Buckle up: Employers face prosecution for company car accidents

26 October 2007
The number of employers prosecuted for crashes involving company cars that kill 1,000 each year could rise with the introduction of the Corporate Manslaughter Act that will force companies to take more responsibility for their employees on the road.

The employers of those who have accidents will be checked by the police to ensure they are complying with basic regulations such as making sure they are insured to drive for work, that the car has an up-to-date MOT certificate, and the employee has a valid driving licence.

According to research from rental company Arval, nearly a quarter of the cars on the road being driven for work purposes are part of the ‘grey fleet’ – those cars which do not fall under company car policy and are a grey area when it comes to management and reporting responsibilities.

The survey found that 35 per cent of companies have no policy in check employees’ driving licences, 53 per cent do not check that the car is insured for work use, 74 per cent do not ask employees to provide a valid MOT certificate and 83 per cent have no system in place which ensures the vehicles are regularly maintained.

About 200 people are killed or seriously injured as a result of someone driving for work, and business drivers have a 30-40 per cent higher collision rate than private drivers. The Corporate Manslaughter Act will make it easier for corporations to be held responsible and prosecuted if their negligence causes an accident.
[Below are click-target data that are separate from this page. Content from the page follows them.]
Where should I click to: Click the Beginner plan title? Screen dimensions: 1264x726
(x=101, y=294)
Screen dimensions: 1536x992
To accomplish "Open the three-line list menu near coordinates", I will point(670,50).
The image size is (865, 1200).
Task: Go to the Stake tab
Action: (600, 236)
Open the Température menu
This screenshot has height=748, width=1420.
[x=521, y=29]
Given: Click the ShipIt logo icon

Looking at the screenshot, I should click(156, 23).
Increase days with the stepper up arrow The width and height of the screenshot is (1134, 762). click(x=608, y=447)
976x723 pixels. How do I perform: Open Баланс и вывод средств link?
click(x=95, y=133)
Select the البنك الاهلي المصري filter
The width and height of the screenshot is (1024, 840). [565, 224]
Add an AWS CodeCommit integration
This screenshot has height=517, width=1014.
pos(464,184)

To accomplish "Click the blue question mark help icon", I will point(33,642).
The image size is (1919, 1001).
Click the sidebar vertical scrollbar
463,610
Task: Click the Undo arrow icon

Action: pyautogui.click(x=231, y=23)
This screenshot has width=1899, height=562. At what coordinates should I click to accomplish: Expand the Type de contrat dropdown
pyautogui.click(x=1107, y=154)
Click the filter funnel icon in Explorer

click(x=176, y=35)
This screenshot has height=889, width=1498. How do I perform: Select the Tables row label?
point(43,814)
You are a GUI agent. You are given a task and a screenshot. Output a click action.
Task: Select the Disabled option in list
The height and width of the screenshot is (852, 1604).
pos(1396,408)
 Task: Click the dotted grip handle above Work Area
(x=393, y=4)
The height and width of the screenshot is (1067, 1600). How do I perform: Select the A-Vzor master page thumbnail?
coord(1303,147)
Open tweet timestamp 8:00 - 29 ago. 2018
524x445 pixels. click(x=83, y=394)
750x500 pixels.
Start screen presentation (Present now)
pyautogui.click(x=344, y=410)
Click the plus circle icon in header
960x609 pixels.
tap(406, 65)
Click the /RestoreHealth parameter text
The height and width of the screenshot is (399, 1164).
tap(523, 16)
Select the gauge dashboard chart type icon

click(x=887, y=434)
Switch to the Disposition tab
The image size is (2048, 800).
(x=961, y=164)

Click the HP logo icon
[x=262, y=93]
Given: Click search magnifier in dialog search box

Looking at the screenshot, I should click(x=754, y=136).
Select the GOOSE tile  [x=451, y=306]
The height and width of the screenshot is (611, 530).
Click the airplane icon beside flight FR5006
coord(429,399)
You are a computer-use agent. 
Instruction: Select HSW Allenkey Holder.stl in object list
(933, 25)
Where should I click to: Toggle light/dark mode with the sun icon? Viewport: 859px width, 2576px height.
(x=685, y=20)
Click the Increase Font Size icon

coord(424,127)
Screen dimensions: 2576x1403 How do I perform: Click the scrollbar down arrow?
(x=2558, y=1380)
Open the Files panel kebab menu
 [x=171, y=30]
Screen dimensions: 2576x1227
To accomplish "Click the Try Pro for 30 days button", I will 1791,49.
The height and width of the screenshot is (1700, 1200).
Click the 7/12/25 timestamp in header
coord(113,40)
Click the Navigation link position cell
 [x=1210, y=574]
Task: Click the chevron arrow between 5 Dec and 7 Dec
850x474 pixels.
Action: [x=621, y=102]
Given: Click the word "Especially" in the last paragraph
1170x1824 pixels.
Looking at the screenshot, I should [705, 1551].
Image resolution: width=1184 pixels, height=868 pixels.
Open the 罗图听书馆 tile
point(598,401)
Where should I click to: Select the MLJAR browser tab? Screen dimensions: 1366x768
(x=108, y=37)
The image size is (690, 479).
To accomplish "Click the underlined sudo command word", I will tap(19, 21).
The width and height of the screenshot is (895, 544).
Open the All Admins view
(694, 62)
Department for Transport (DTF) figures show that about 25 per cent of all miles travelled each year (excluding commuters) are for work purposes. The DTF also states that those driving for business purposes have a significantly higher risk of dying than those involved in all other workplace incidents. Furthermore, approximately 4 out of 10 accidents involving someone falling asleep at the wheel are caused by someone driving a commercial vehicle.